__TASK DESCRIPTION__. In the listing below, locate the line containing "[Com que idade" and the line containing "[Youtube] (768, 1432)". Output both of them and every line between, exactly as written, and nothing more.

__TASK MATERIAL__.
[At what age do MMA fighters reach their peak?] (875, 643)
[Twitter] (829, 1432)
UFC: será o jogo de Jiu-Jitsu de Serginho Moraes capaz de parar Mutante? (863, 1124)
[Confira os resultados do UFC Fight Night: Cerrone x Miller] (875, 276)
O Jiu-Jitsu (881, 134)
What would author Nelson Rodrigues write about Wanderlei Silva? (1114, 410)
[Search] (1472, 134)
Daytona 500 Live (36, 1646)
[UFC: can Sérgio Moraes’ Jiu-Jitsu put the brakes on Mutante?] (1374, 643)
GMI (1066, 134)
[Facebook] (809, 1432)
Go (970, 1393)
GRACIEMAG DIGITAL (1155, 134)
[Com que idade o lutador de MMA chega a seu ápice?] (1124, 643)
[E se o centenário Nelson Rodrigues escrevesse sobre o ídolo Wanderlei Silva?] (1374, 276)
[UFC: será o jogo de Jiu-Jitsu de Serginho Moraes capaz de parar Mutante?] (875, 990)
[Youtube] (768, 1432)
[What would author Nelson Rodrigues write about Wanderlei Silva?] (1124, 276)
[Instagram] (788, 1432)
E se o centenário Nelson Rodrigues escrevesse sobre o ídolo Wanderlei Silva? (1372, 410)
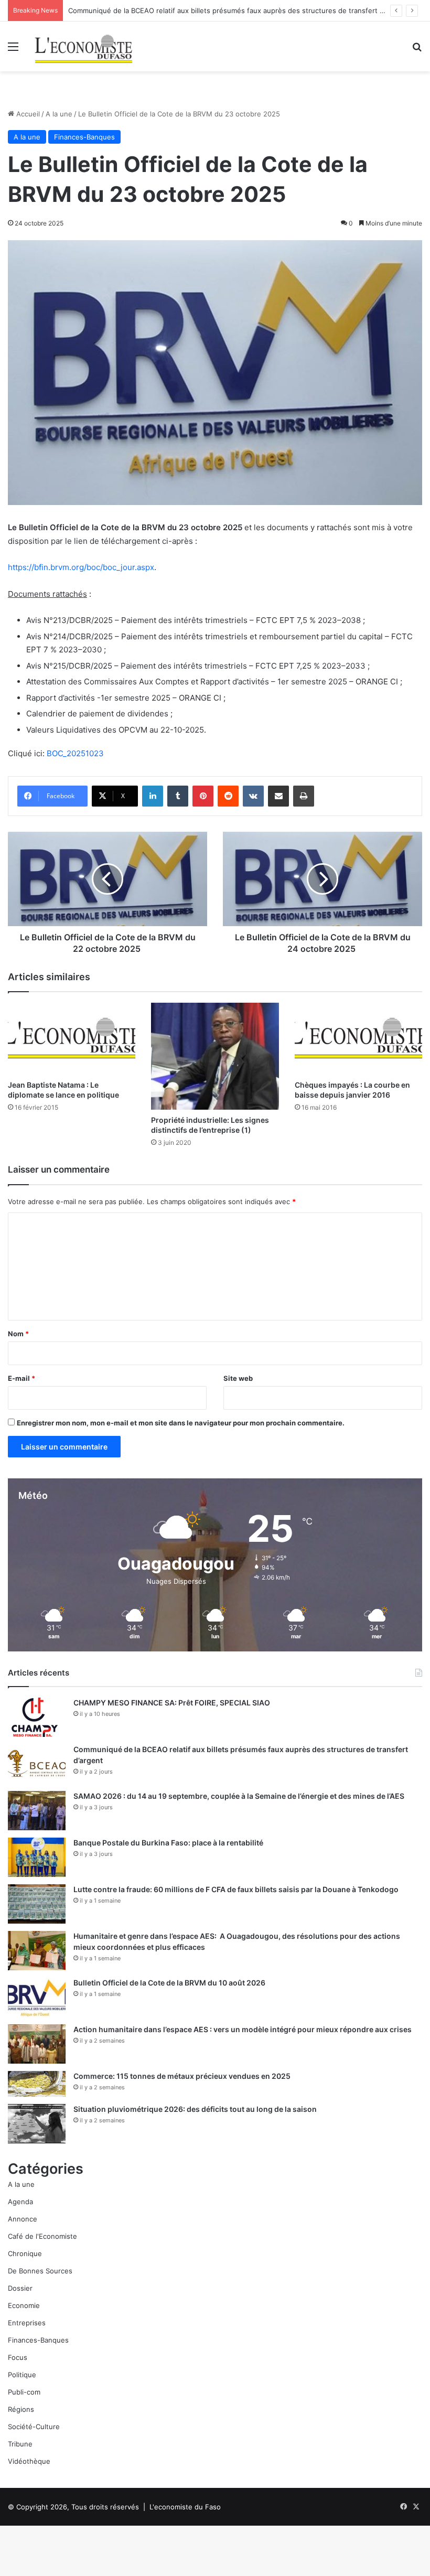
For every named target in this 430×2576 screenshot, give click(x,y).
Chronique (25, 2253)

__SOLUTION BELOW__.
[Com que idade o lutador de MMA chega a seu ápice?] (1124, 643)
[E se o centenário Nelson Rodrigues escrevesse sobre o ídolo Wanderlei Silva?] (1374, 276)
[UFC: será o jogo de Jiu-Jitsu de Serginho Moraes capaz de parar Mutante?] (875, 990)
[Youtube] (768, 1432)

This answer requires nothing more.